PROBLEM DESCRIPTION:
Each line below should be reproduced without any alteration.

(Stored items)

^^^^

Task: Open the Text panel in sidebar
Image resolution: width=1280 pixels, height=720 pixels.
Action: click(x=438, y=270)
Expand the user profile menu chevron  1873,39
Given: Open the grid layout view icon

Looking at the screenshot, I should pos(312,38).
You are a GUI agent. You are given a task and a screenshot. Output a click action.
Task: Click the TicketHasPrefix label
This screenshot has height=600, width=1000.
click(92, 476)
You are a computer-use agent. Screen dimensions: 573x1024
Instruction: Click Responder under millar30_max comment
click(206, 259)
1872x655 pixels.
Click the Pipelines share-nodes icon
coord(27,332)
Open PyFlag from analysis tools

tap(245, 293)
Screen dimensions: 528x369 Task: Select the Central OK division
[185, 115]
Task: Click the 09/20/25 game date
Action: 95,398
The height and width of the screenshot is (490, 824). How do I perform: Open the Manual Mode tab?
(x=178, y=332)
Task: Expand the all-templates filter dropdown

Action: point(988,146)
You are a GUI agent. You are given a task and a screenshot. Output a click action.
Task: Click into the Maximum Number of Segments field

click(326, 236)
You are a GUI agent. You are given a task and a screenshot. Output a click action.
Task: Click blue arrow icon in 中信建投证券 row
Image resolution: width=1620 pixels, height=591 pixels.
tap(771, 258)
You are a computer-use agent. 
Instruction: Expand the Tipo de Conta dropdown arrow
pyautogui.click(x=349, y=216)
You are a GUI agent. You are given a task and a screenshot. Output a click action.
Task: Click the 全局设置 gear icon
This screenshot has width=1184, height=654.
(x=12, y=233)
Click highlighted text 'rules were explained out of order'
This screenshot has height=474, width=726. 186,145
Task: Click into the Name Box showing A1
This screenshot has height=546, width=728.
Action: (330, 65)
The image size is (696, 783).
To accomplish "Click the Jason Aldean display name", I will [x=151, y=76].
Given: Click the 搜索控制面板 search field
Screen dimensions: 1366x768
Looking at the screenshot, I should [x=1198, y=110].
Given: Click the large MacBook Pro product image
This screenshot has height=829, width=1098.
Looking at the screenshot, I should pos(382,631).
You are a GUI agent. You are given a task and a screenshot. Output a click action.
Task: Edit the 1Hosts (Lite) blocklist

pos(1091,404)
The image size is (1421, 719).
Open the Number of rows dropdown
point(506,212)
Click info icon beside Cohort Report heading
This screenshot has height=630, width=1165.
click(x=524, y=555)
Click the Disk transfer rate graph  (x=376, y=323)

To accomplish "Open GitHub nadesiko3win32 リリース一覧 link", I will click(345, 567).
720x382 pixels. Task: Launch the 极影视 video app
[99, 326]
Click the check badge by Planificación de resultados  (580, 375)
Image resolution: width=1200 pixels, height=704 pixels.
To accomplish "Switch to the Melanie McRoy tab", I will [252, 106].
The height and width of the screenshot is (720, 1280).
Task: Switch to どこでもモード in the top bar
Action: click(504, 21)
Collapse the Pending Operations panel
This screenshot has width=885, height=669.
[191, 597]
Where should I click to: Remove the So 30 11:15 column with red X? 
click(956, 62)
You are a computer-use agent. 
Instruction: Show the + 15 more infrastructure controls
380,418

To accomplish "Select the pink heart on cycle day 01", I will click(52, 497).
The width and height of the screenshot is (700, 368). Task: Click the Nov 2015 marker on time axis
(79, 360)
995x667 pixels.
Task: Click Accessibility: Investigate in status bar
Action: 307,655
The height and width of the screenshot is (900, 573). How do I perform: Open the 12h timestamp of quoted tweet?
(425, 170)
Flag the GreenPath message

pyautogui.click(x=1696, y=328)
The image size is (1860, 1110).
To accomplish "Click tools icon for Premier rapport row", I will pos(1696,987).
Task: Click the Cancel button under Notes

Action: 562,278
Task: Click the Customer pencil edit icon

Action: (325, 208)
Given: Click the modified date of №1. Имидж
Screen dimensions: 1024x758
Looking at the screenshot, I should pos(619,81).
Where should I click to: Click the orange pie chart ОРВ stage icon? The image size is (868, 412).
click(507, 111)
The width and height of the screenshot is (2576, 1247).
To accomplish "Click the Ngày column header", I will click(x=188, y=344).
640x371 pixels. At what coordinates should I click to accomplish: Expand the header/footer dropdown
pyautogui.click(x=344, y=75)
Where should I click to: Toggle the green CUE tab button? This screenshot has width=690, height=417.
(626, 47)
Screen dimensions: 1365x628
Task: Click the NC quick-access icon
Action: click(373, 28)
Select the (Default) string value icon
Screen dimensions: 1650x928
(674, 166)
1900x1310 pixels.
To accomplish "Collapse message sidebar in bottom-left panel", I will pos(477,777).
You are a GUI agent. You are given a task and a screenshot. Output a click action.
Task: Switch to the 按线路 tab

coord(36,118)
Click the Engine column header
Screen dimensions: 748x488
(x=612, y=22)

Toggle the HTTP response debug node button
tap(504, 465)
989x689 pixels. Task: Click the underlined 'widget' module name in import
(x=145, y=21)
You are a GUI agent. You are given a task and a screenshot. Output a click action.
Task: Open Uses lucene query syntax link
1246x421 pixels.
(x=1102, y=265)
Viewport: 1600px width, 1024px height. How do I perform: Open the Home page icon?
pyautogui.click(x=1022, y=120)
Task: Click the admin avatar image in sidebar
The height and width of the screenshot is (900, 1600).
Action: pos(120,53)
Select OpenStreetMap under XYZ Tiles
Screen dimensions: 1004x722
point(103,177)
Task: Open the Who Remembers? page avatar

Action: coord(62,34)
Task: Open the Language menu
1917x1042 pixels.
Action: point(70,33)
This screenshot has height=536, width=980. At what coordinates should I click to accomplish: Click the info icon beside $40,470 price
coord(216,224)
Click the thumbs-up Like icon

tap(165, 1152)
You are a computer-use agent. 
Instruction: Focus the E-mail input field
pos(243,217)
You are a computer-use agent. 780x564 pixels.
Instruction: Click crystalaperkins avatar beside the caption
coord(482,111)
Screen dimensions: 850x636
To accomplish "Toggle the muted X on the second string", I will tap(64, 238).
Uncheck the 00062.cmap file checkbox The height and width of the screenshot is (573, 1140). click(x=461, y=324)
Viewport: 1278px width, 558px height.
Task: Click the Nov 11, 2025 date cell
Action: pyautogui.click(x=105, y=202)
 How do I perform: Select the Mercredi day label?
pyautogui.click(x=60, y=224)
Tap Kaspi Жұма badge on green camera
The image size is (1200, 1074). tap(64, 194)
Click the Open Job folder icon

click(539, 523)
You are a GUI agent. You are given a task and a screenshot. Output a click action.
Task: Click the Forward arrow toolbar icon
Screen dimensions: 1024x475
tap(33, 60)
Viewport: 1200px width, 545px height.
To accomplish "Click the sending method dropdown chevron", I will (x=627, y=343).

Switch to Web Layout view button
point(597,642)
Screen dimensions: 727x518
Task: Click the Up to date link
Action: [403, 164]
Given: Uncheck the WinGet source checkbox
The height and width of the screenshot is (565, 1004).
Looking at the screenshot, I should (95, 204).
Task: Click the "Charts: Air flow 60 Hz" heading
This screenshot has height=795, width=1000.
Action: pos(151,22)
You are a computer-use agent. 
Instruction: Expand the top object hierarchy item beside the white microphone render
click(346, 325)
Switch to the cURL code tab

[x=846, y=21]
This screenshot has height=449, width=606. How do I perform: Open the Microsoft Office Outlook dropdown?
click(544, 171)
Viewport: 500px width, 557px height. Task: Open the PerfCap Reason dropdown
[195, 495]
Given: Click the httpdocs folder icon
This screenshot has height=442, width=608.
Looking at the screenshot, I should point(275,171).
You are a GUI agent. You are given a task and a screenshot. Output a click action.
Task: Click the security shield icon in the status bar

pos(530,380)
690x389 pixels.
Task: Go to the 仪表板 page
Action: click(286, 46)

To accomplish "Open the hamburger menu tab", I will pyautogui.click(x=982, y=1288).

^^^^

RESULT FOR THIS TASK:
Task: Open the Text panel in sidebar
Image resolution: width=1280 pixels, height=720 pixels.
Action: click(x=438, y=270)
Expand the user profile menu chevron  1873,39
Given: Open the grid layout view icon

Looking at the screenshot, I should pos(312,38).
You are a GUI agent. You are given a task and a screenshot. Output a click action.
Task: Click the TicketHasPrefix label
This screenshot has height=600, width=1000.
click(92, 476)
You are a computer-use agent. Screen dimensions: 573x1024
Instruction: Click Responder under millar30_max comment
click(206, 259)
1872x655 pixels.
Click the Pipelines share-nodes icon
coord(27,332)
Open PyFlag from analysis tools

tap(245, 293)
Screen dimensions: 528x369 Task: Select the Central OK division
[185, 115]
Task: Click the 09/20/25 game date
Action: 95,398
The height and width of the screenshot is (490, 824). How do I perform: Open the Manual Mode tab?
(x=178, y=332)
Task: Expand the all-templates filter dropdown

Action: point(988,146)
You are a GUI agent. You are given a task and a screenshot. Output a click action.
Task: Click into the Maximum Number of Segments field

click(326, 236)
You are a GUI agent. You are given a task and a screenshot. Output a click action.
Task: Click blue arrow icon in 中信建投证券 row
Image resolution: width=1620 pixels, height=591 pixels.
tap(771, 258)
You are a computer-use agent. 
Instruction: Expand the Tipo de Conta dropdown arrow
pyautogui.click(x=349, y=216)
You are a GUI agent. You are given a task and a screenshot. Output a click action.
Task: Click the 全局设置 gear icon
This screenshot has width=1184, height=654.
(x=12, y=233)
Click highlighted text 'rules were explained out of order'
This screenshot has height=474, width=726. 186,145
Task: Click into the Name Box showing A1
This screenshot has height=546, width=728.
Action: (330, 65)
The image size is (696, 783).
To accomplish "Click the Jason Aldean display name", I will [x=151, y=76].
Given: Click the 搜索控制面板 search field
Screen dimensions: 1366x768
Looking at the screenshot, I should [x=1198, y=110].
Given: Click the large MacBook Pro product image
This screenshot has height=829, width=1098.
Looking at the screenshot, I should pos(382,631).
You are a GUI agent. You are given a task and a screenshot. Output a click action.
Task: Edit the 1Hosts (Lite) blocklist

pos(1091,404)
The image size is (1421, 719).
Open the Number of rows dropdown
point(506,212)
Click info icon beside Cohort Report heading
This screenshot has height=630, width=1165.
click(x=524, y=555)
Click the Disk transfer rate graph  (x=376, y=323)

To accomplish "Open GitHub nadesiko3win32 リリース一覧 link", I will click(345, 567).
720x382 pixels. Task: Launch the 极影视 video app
[99, 326]
Click the check badge by Planificación de resultados  (580, 375)
Image resolution: width=1200 pixels, height=704 pixels.
To accomplish "Switch to the Melanie McRoy tab", I will [252, 106].
The height and width of the screenshot is (720, 1280).
Task: Switch to どこでもモード in the top bar
Action: click(504, 21)
Collapse the Pending Operations panel
This screenshot has width=885, height=669.
[191, 597]
Where should I click to: Remove the So 30 11:15 column with red X? 
click(956, 62)
You are a computer-use agent. 
Instruction: Show the + 15 more infrastructure controls
380,418

To accomplish "Select the pink heart on cycle day 01", I will click(52, 497).
The width and height of the screenshot is (700, 368). Task: Click the Nov 2015 marker on time axis
(79, 360)
995x667 pixels.
Task: Click Accessibility: Investigate in status bar
Action: 307,655
The height and width of the screenshot is (900, 573). How do I perform: Open the 12h timestamp of quoted tweet?
(425, 170)
Flag the GreenPath message

pyautogui.click(x=1696, y=328)
The image size is (1860, 1110).
To accomplish "Click tools icon for Premier rapport row", I will pos(1696,987).
Task: Click the Cancel button under Notes

Action: 562,278
Task: Click the Customer pencil edit icon

Action: (325, 208)
Given: Click the modified date of №1. Имидж
Screen dimensions: 1024x758
Looking at the screenshot, I should pos(619,81).
Where should I click to: Click the orange pie chart ОРВ stage icon? The image size is (868, 412).
click(507, 111)
The width and height of the screenshot is (2576, 1247).
To accomplish "Click the Ngày column header", I will click(x=188, y=344).
640x371 pixels. At what coordinates should I click to accomplish: Expand the header/footer dropdown
pyautogui.click(x=344, y=75)
Where should I click to: Toggle the green CUE tab button? This screenshot has width=690, height=417.
(626, 47)
Screen dimensions: 1365x628
Task: Click the NC quick-access icon
Action: click(373, 28)
Select the (Default) string value icon
Screen dimensions: 1650x928
(674, 166)
1900x1310 pixels.
To accomplish "Collapse message sidebar in bottom-left panel", I will pos(477,777).
You are a GUI agent. You are given a task and a screenshot. Output a click action.
Task: Switch to the 按线路 tab

coord(36,118)
Click the Engine column header
Screen dimensions: 748x488
(x=612, y=22)

Toggle the HTTP response debug node button
tap(504, 465)
989x689 pixels. Task: Click the underlined 'widget' module name in import
(x=145, y=21)
You are a GUI agent. You are given a task and a screenshot. Output a click action.
Task: Open Uses lucene query syntax link
1246x421 pixels.
(x=1102, y=265)
Viewport: 1600px width, 1024px height. How do I perform: Open the Home page icon?
pyautogui.click(x=1022, y=120)
Task: Click the admin avatar image in sidebar
The height and width of the screenshot is (900, 1600).
Action: pos(120,53)
Select OpenStreetMap under XYZ Tiles
Screen dimensions: 1004x722
point(103,177)
Task: Open the Who Remembers? page avatar

Action: coord(62,34)
Task: Open the Language menu
1917x1042 pixels.
Action: point(70,33)
This screenshot has height=536, width=980. At what coordinates should I click to accomplish: Click the info icon beside $40,470 price
coord(216,224)
Click the thumbs-up Like icon

tap(165, 1152)
You are a computer-use agent. 
Instruction: Focus the E-mail input field
pos(243,217)
You are a computer-use agent. 780x564 pixels.
Instruction: Click crystalaperkins avatar beside the caption
coord(482,111)
Screen dimensions: 850x636
To accomplish "Toggle the muted X on the second string", I will tap(64, 238).
Uncheck the 00062.cmap file checkbox The height and width of the screenshot is (573, 1140). click(x=461, y=324)
Viewport: 1278px width, 558px height.
Task: Click the Nov 11, 2025 date cell
Action: pyautogui.click(x=105, y=202)
 How do I perform: Select the Mercredi day label?
pyautogui.click(x=60, y=224)
Tap Kaspi Жұма badge on green camera
The image size is (1200, 1074). tap(64, 194)
Click the Open Job folder icon

click(539, 523)
You are a GUI agent. You are given a task and a screenshot. Output a click action.
Task: Click the Forward arrow toolbar icon
Screen dimensions: 1024x475
tap(33, 60)
Viewport: 1200px width, 545px height.
To accomplish "Click the sending method dropdown chevron", I will (x=627, y=343).

Switch to Web Layout view button
point(597,642)
Screen dimensions: 727x518
Task: Click the Up to date link
Action: [403, 164]
Given: Uncheck the WinGet source checkbox
The height and width of the screenshot is (565, 1004).
Looking at the screenshot, I should (95, 204).
Task: Click the "Charts: Air flow 60 Hz" heading
This screenshot has height=795, width=1000.
Action: pos(151,22)
You are a computer-use agent. 
Instruction: Expand the top object hierarchy item beside the white microphone render
click(346, 325)
Switch to the cURL code tab

[x=846, y=21]
This screenshot has height=449, width=606. How do I perform: Open the Microsoft Office Outlook dropdown?
click(544, 171)
Viewport: 500px width, 557px height. Task: Open the PerfCap Reason dropdown
[195, 495]
Given: Click the httpdocs folder icon
This screenshot has height=442, width=608.
Looking at the screenshot, I should point(275,171).
You are a GUI agent. You are given a task and a screenshot. Output a click action.
Task: Click the security shield icon in the status bar

pos(530,380)
690x389 pixels.
Task: Go to the 仪表板 page
Action: click(286, 46)

To accomplish "Open the hamburger menu tab", I will pyautogui.click(x=982, y=1288).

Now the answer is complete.